Frequencies and numbers of total splenic DCs (A) and IL6⁺ DCs (B) in B6.Rag and TC.Rag mice, as compared to age-matched TC mice. C. IL-6 intracellular staining in splenic DCs from B6.Rag (black) and TC.Rag (white) 24 h after LPS or CpG stimulation. Cytokine gene expression in unstimulated, and secretion in supernatant by BMDCs from the four indicated strain before and after stimulation with LPS: IL-6 (D); IL-1b (E), and IL-33 (F). G. Il12b gene expression and protein expression in supernatants of BMDCs stimulated with LPS for 6 h (qRT-PCR) and 24 h (ELISA). H. Tnfa, and Il10 gene expression in BMDCs, without stimulation for Tnfa, and 6 h after LPS stimulation for Il10. Gene expression was normalized to the B6 mean values. # p < 0.05 one-tailed t test; * p < 0.05, ** p < 0.01, *** p < 0.001. n = 4–6 per strain.

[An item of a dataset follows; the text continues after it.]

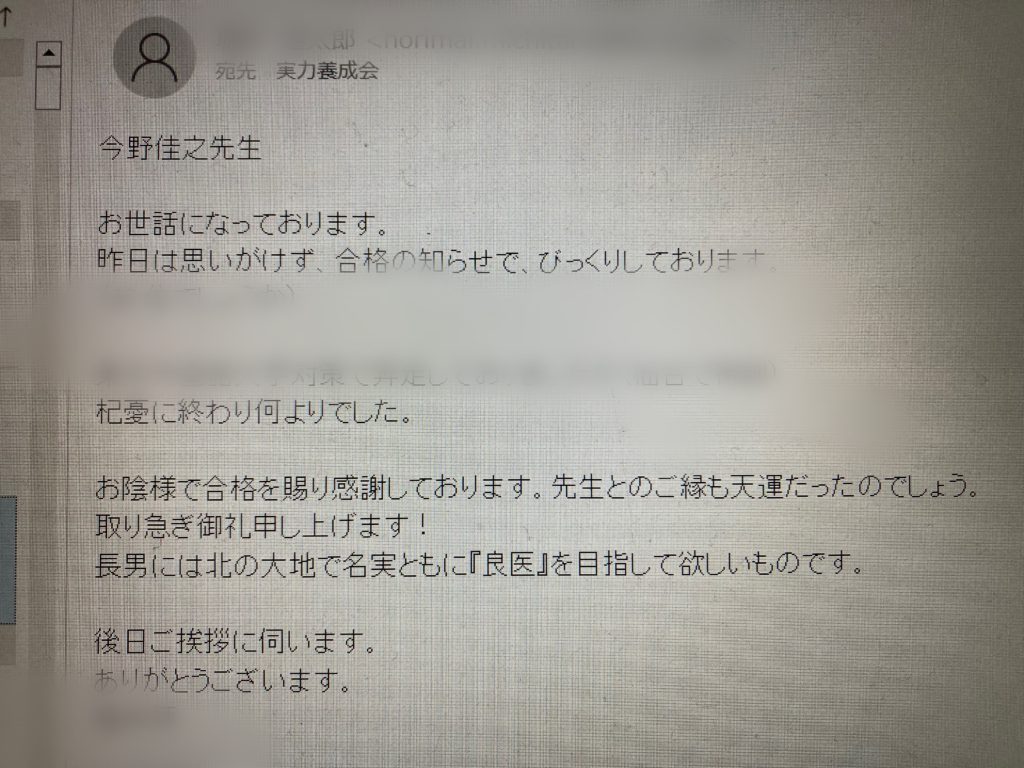Click the scrollbar's up arrow button
Screen dimensions: 1024x768
pos(48,54)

Figure 8. Comparison of the effects of B cells and DCs of CD4⁺ T cells phenotypes in vivo

CD4⁺ T cells from B6.Il21^VFP mice into B6.Rag or TC.Rag mice with or without B6 or TC B cells. For simplicity, the strain background of the recipient mice is indicated by the strain of origin of the recipient DCs. A. Numbers of total CD4⁺ T cells in spleens and kidneys. B. Frequencies and numbers of splenic Treg cells. Frequencies and numbers of splenic and kidney IL-21⁺ CD4⁺ T cells (C), IFNγ⁺ CD4⁺ T cells (D) and IL-17A⁺ CD4⁺ T cells (E). Data represents n = 5 mice, expressed as means ± SEM. * P < 0.05, ** P < 0.01, *** P < 0.001.